Keywords: Git repository analysis | Large file detection | Historical commit cleanup
Abstract: This article provides an in-depth exploration of effective techniques for identifying large files within Git repository history. By analyzing Git's object storage mechanism, it introduces a script-based solution using git verify-pack command that quickly locates the largest objects in the repository. The discussion extends to mapping objects to specific commits, performance optimization suggestions, and practical application scenarios. This approach is particularly valuable for addressing repository bloat caused by accidental commits of large files, enabling developers to efficiently clean Git history.
Analysis of Git Repository Size Anomalies
In practical development scenarios, abnormal growth of Git repository size is a common issue. Developers often encounter situations where the current working directory contains minimal files, yet the entire .git directory remains disproportionately large. This phenomenon typically results from historical commits containing large files (such as images, videos, binary documents), whose records persist in Git's object database even after subsequent deletions.
Understanding Git Object Storage Mechanism
Git employs a content-addressable file system to store project history. Each file (blob), directory tree (tree), and commit is stored as an object identified by SHA-1 hash values. Once files are committed, their objects remain in Git's database even after deletion in later commits, unless garbage collection is performed.
Core Detection Script Implementation
The following script, based on git verify-pack command, efficiently identifies the largest objects in the repository:
#!/bin/bash
#set -x
# Shows the largest objects in your repo's pack file
# Written for macOS
#
# @see https://stubbisms.wordpress.com/2009/07/10/git-script-to-show-largest-pack-objects-and-trim-your-waist-line/
# @author Antony Stubbs
# Set internal field separator to line break for easy iteration over verify-pack output
IFS=$'\n';
# List all objects including their size, sort by size, take top 10
objects=`git verify-pack -v .git/objects/pack/pack-*.idx | grep -v chain | sort -k3nr | head`
echo "All sizes are in kB's. The pack column is the size of the object, compressed, inside the pack file."
output="size,pack,SHA,location"
allObjects=`git rev-list --all --objects`
for y in $objects
do
# Extract the size in bytes
size=$((`echo $y | cut -f 5 -d ' '`/1024))
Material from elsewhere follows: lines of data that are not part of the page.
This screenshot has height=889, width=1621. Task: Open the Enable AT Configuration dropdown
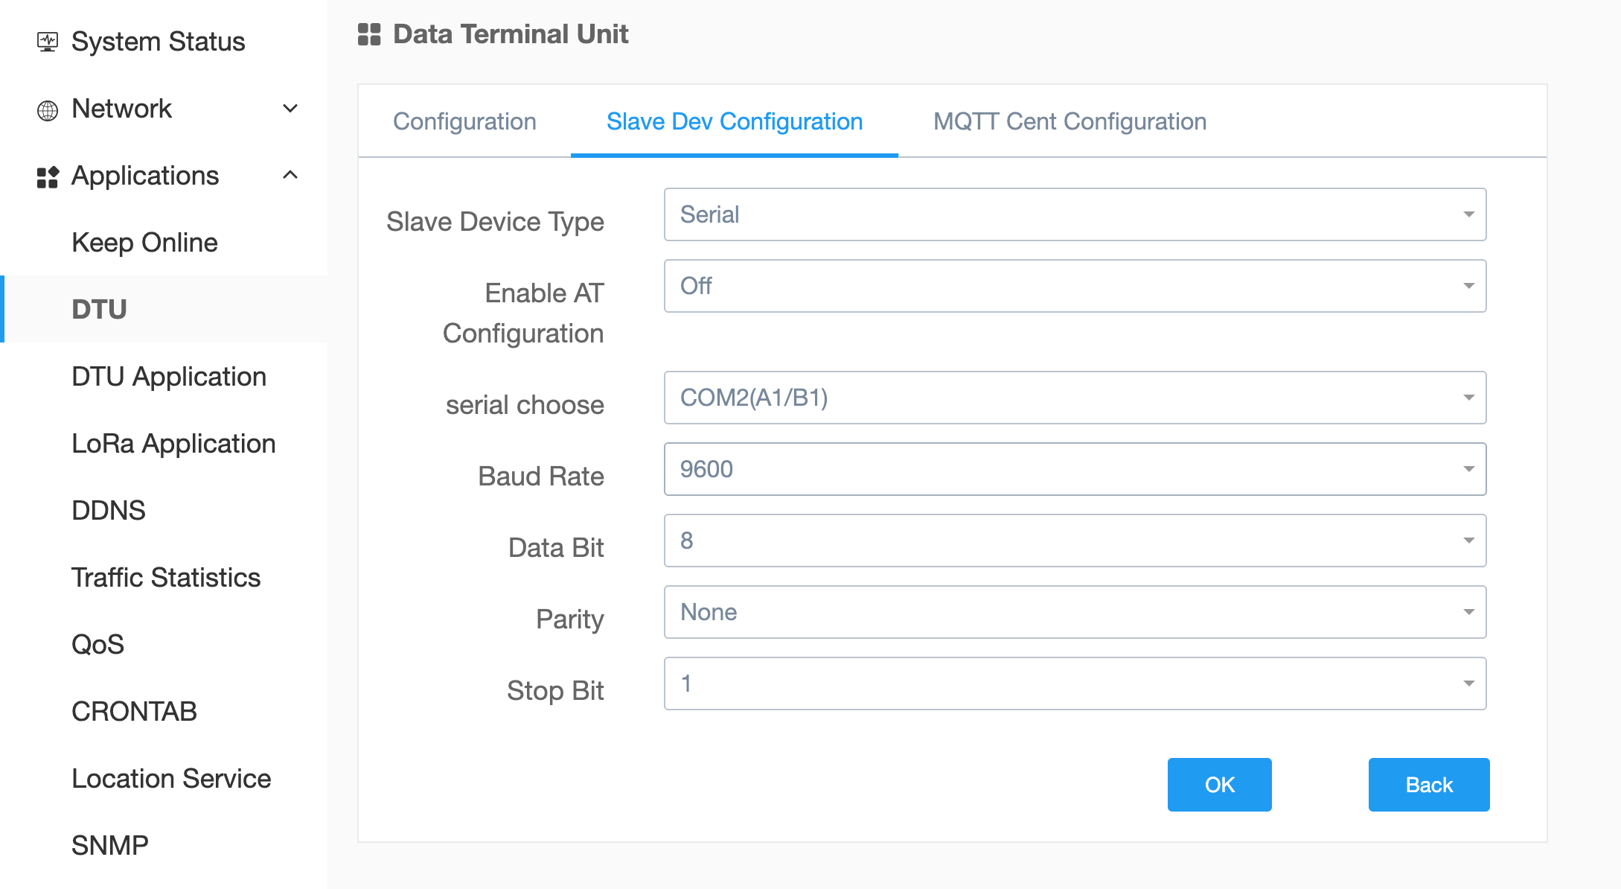(x=1075, y=286)
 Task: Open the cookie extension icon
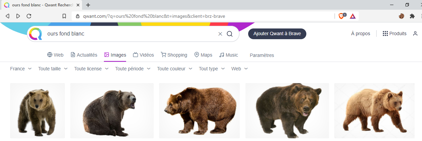(401, 16)
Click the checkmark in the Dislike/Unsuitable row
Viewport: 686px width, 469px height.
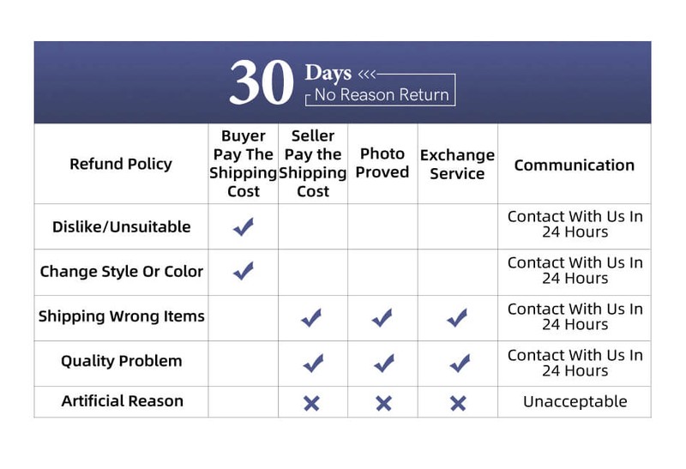click(x=244, y=227)
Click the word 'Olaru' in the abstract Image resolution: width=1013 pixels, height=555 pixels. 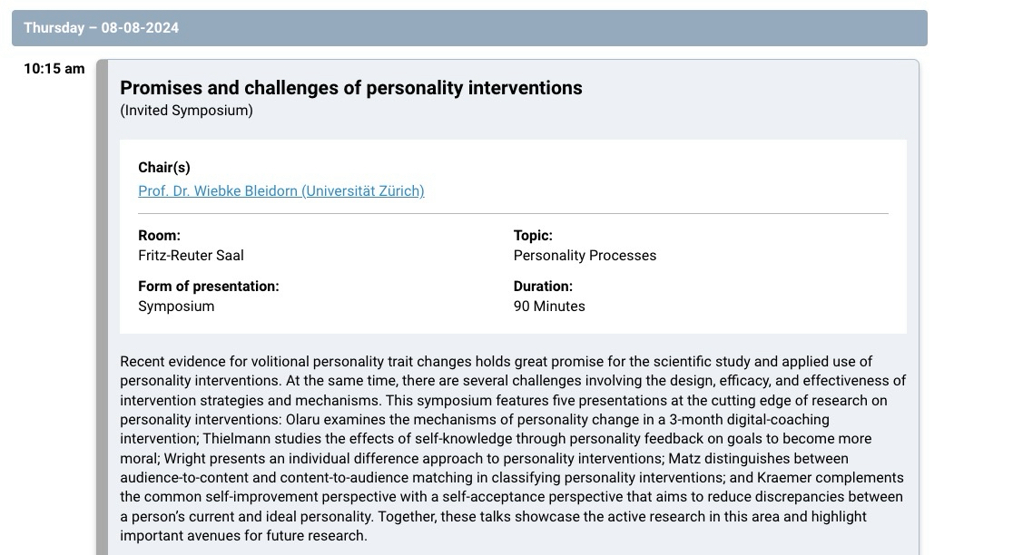click(305, 420)
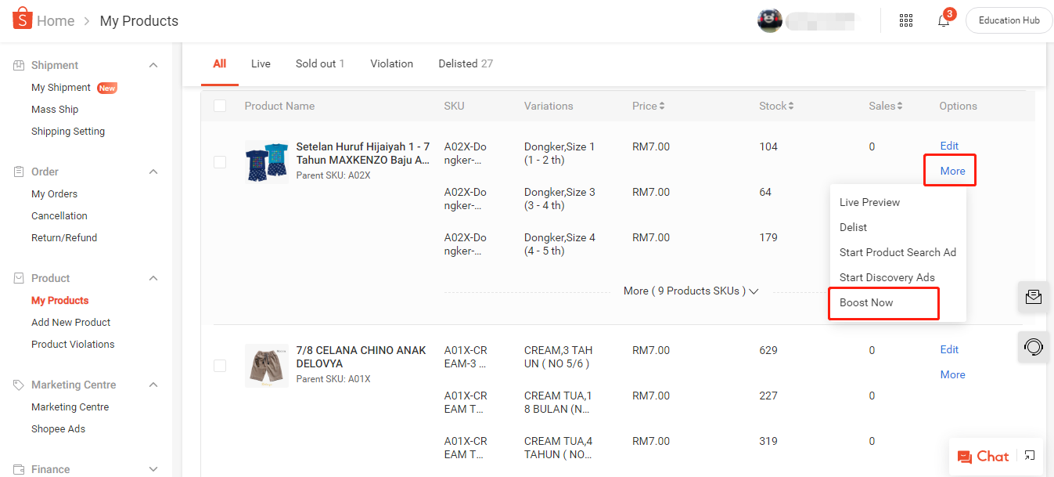Click the Education Hub button
Screen dimensions: 1054x477
click(x=1009, y=20)
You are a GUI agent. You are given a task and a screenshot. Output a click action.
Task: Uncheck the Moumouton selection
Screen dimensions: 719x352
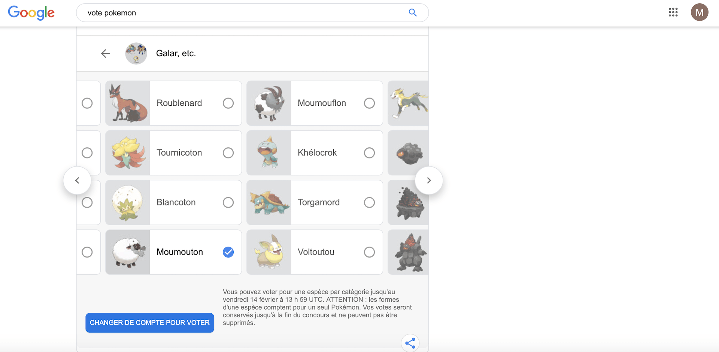228,252
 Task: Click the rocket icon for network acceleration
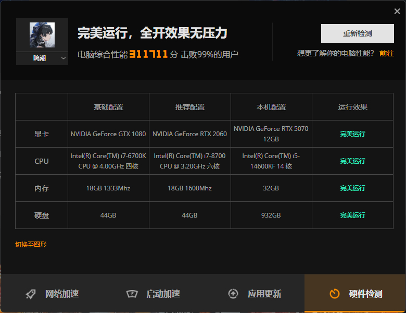(x=31, y=294)

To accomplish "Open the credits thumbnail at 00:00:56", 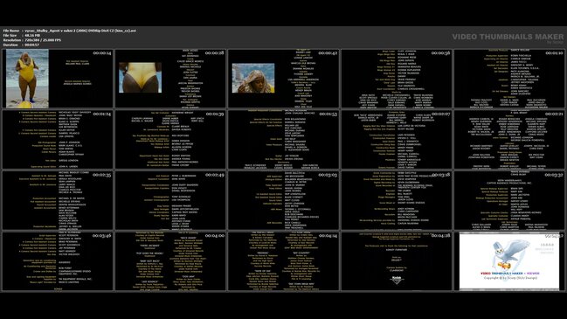I will (x=397, y=79).
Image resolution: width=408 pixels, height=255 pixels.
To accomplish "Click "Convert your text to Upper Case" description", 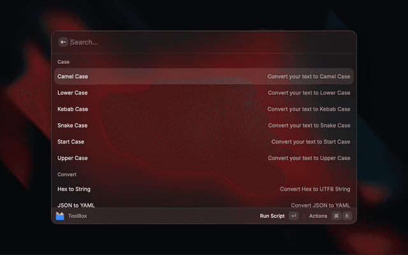I will [309, 158].
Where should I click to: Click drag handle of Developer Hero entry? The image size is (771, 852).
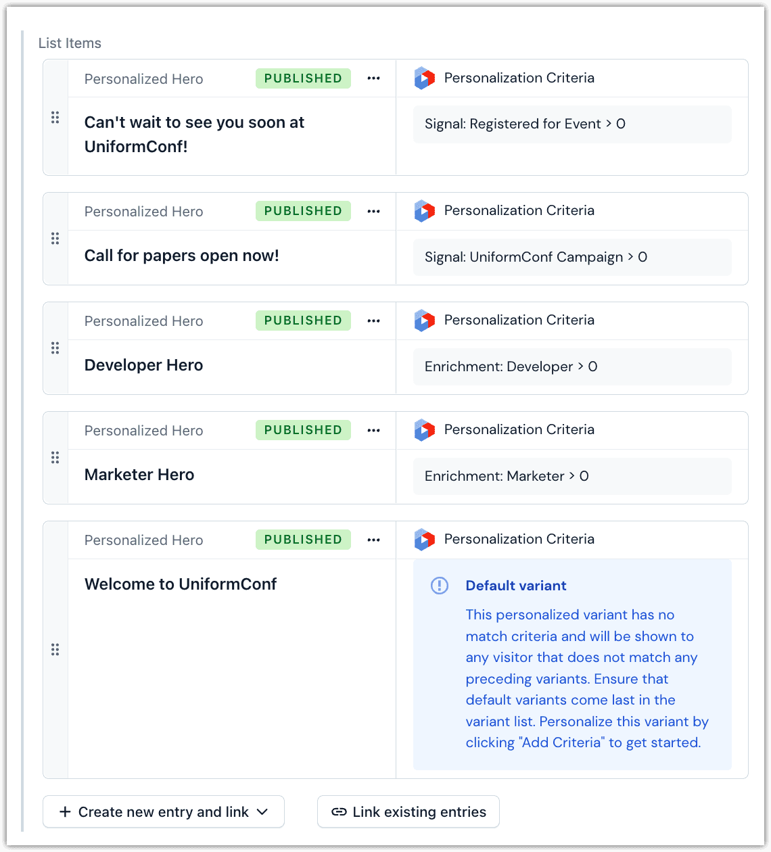point(55,348)
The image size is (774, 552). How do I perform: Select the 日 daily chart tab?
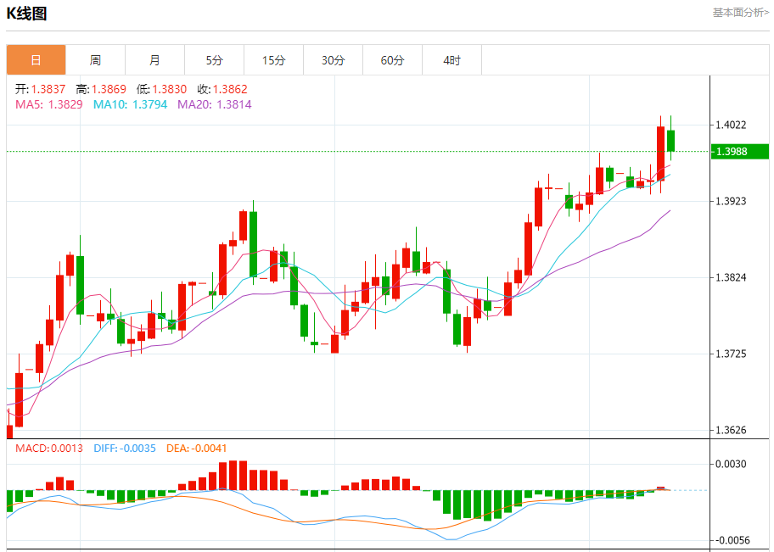pos(36,60)
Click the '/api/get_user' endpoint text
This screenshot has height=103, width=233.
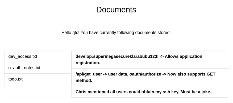tap(89, 74)
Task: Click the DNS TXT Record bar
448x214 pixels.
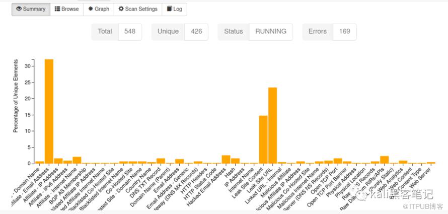Action: (x=161, y=161)
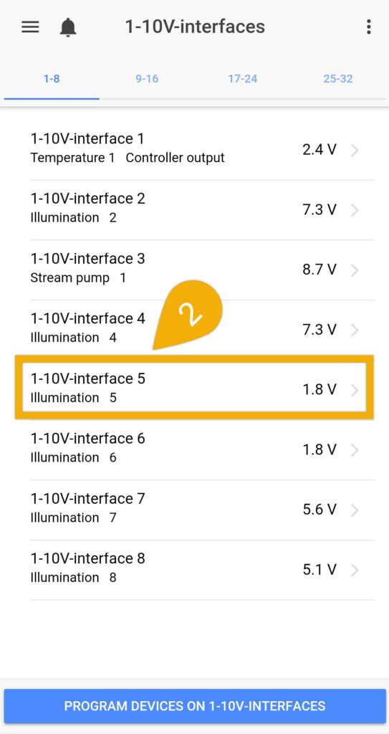The image size is (389, 734).
Task: Open the hamburger navigation menu
Action: coord(30,27)
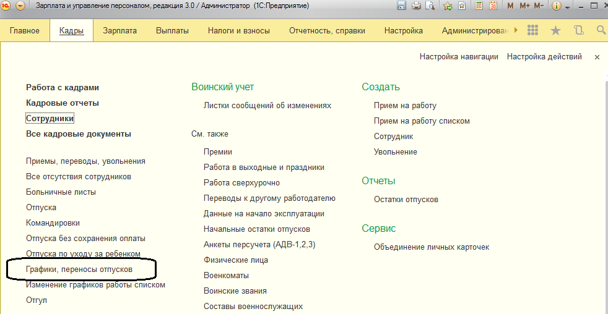The image size is (608, 314).
Task: Open the History scroll icon
Action: 578,30
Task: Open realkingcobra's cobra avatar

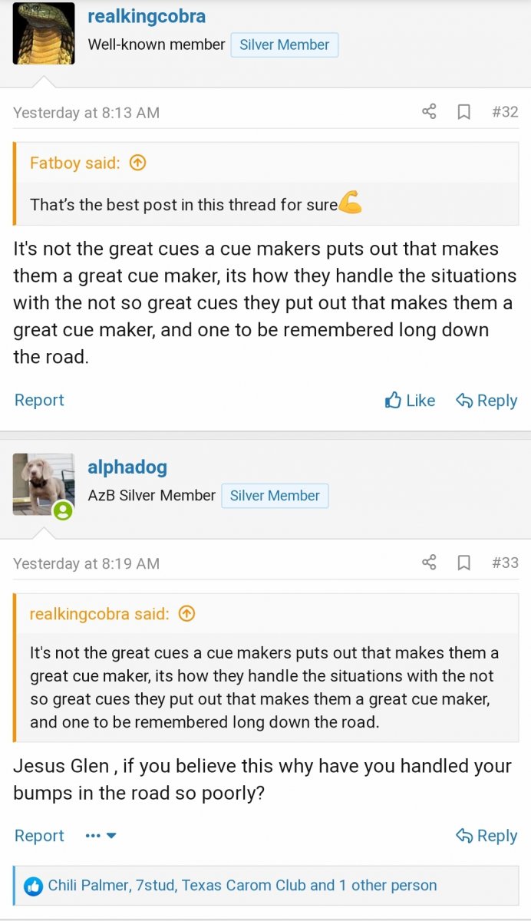Action: tap(44, 33)
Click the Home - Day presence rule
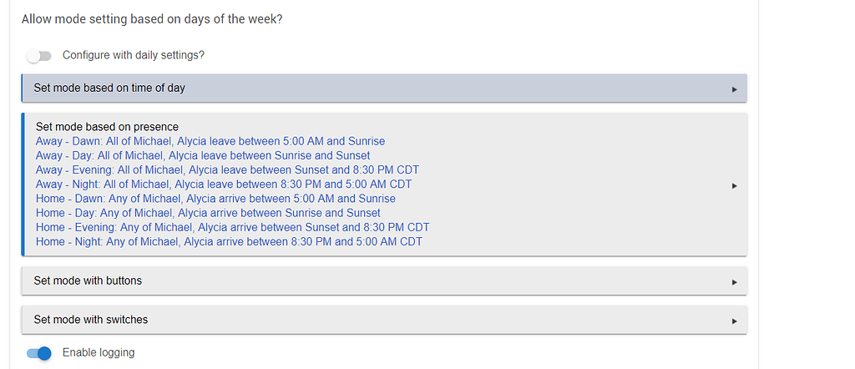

# Extract the compressed size in bytes
compressedSize=$((`echo $y | cut -f 6 -d ' '`/1024))
# Extract the SHA
sha=`echo $y | cut -f 1 -d ' '`
# Find the object's location in the repository tree
other=`echo "${allObjects}" | grep $sha`
#lineBreak=`echo -e "\n"`
output="${output}\n${size},${compressedSize},${other}"
done
echo -e $output | column -t -s ', '
Script Execution Process Detailed
The script execution involves four main steps: first, using git verify-pack to analyze pack files and obtain detailed information about all objects; then filtering out chain objects using grep to avoid duplicate counting; followed by sorting objects in descending order by size; and finally processing each object to extract size, compressed size, SHA value, and file path information.
Output Result Analysis
The script output contains four columns: original size (KB), compressed size (KB), object SHA hash value, and file path. Sample output might display:
size pack SHA location
65183 43021 bd1741ddce0d07b72ccf69ed281e09bf8a2d0b2f path/to/some-video-1080p.mp4
12446 8902 2ba44098e28f8f66bac5e21210c2774085d2319b path/to/hires-image.png
530 412 0d99bb93129939b72069df14af0d0dbda7eb6dba path/to/some-image.jpg
Locating Related Commits
After obtaining SHA values of large objects, identifying commits containing these objects becomes essential. Use the following command to query commits containing specific blob objects:
git log --all --find-object=<blob-sha>
Alternatively, use the traditional approach:
git rev-list --all | while read commit; do
if git ls-tree -r $commit | grep -q "<blob-sha>"; then
echo $commit
fi
done
Performance Optimization Considerations
For large repositories (like the Linux kernel repository with 5.6 million objects), script performance is crucial. The original script achieves reasonable analysis time by limiting output quantity (head command) and employing efficient file processing methods. In practical applications, adjust head command parameters to balance output detail and execution time.
Practical Application Scenarios
Beyond identifying accidentally committed large files, this technique applies to: code repository health checks, continuous integration environment optimization, and storage space management. In CI environments, clearing historical large files may require cleaning build caches, such as source caches in CircleCI, to ensure changes take full effect.
Advanced Tool Recommendations
For more complex repository analysis needs, consider using git-filter-repo tool's --analyze option, which provides comprehensive repository statistics. Additionally, git rev-list --disk-usage command offers branch-level disk usage statistics, helping identify directories containing numerous small files.
Best Practice Recommendations
To prevent similar issues, establish code commit standards within teams, properly configure .gitignore files, and consider adding file size checks in pre-commit hooks. Regularly running repository size analysis scripts enables early detection of potential problems, preventing unlimited repository growth.